Positives aussi, parce que c'est drôle et très animé. Les postes de responsables municipaux (maire, procureur, trésorier, chef de la police et patron des syndicats) exposent à des avantages ou des déconvenues et peuvent tourner assez rapidement selon les élections, dont le déclenchement dépend des cartes que l'on retourne (ça rappellera les triggers de Combat Commander). Ca pour le coup c'est ingérable et imprévisible mais donne beaucoup de sel au jeu et impose la flexibilité indiquée plus haut.
On construit la ville, on la voit évoluer, c'est animé, on se dispute les emplacements et les fonctions (pour un peu plus de réalisme il aurait fallu que le paiement d'argent (hors mécanismes habituels du jeu) entre joueurs soit autorisé : qui a l'innocence d'imaginer cette série de contrats publics sans une once de corruption ??).
Et à la fin de la partie (dont on peut moduler la durée, entre courte, moyenne et longue), il y a un gros goût de reviens-y, pour tester d'autres bâtiments (dont beaucoup ont des effets), d'autres combinaisons, etc.
Urban Sprawl est un jeu de planification urbaine et de construction de ville, de contrats et de gros sous : ce n'est pas Sim City dans le sens où l'on n'a pas à gérer la population et ses humeurs, tout cela étant sublimé dans les effets des bâtiments construits et les éventuels événements. C'est un peu dommage mais cela permet de conserver un jeu aux règles vraiment simples (des points d'action qui permettent de prendre des cartes de contrats et de projets; couleurs (= fonctions, commerce, industrie, etc.) et valeurs doivent correspondre entre les deux pour pouvoir construire le bâtiment que l'on posera sur le plateau en le payant selon la valeur du quartier).
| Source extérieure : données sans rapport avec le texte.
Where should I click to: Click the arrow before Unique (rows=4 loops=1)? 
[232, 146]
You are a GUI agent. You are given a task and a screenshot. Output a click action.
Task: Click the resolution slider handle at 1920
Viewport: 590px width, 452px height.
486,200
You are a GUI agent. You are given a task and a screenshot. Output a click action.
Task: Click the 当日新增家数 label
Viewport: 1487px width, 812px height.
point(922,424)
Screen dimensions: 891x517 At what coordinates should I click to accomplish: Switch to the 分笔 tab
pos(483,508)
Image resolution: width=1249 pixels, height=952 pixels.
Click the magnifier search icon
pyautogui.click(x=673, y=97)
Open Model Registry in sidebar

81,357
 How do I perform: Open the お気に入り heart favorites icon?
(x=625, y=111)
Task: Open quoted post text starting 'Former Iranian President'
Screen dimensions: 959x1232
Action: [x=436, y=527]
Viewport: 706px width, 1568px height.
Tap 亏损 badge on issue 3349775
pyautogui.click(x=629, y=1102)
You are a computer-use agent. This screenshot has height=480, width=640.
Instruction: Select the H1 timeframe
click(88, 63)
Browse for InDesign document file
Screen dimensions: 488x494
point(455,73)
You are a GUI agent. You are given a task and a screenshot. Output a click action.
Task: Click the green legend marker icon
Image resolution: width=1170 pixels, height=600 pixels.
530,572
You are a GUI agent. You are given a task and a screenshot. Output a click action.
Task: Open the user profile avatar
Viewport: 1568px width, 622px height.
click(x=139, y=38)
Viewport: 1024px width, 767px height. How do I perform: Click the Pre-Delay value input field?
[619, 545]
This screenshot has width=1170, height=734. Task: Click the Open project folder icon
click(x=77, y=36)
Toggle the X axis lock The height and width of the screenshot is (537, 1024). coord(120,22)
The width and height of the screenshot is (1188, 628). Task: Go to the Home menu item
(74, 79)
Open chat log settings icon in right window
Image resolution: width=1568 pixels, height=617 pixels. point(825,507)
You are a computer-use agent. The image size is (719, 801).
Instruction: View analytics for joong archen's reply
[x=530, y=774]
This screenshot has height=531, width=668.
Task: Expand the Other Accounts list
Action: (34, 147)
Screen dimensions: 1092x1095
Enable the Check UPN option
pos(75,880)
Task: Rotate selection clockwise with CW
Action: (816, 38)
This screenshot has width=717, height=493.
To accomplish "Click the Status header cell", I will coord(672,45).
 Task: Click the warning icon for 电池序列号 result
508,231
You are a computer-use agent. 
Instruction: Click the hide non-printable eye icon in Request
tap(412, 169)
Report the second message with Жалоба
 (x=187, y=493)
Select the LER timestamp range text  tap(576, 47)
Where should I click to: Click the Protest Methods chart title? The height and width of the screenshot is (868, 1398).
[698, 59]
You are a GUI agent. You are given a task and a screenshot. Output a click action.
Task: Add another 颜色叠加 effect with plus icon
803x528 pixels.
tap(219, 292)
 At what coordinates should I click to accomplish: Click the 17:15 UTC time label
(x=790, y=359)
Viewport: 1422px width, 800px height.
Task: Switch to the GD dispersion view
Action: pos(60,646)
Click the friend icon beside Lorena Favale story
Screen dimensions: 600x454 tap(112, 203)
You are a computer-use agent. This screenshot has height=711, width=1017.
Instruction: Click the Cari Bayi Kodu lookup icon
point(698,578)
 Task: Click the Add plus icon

C'est un jeu en perpétuel renouvellement, dont deux parties ne peuvent pas se ressembler. A déconseiller aux anglophobes (les cartes ont souvent du texte), aux optimiseurs fous (ou alors en temps limité) et aux allergiques au chaos qui pensent que la vie est un long fleuve tranquille.
Enfin, quand on joue, on regrette que les petits pions n'aient pas été remplacés par des immeubles comme ceux que l'on peut trouver dans la boîte de Manhattan, qui donneraient beaucoup plus d'allure à un jeu d'urbanisme qui reste graphiquement plat.
Jusqu'à ce que je tombe sur les photos d'un fou, sur BGG :
http://boardgamegeek.com/article/7619924#7619924
Et le fou est contagieux car il donne envie de faire comme lui...
Et sinon, coup de chapeau à Chad Jensen et à son impressionnante capacité d'auteur, capable à la fois de faire dans une extrême variété (de Combat Commander à Urban Sprawl en passant par Fighting formations et Dominant species) tout en gardant au coeur de ses jeux un trait très particulier et qui me semble essentiel : chaque partie raconte une histoire.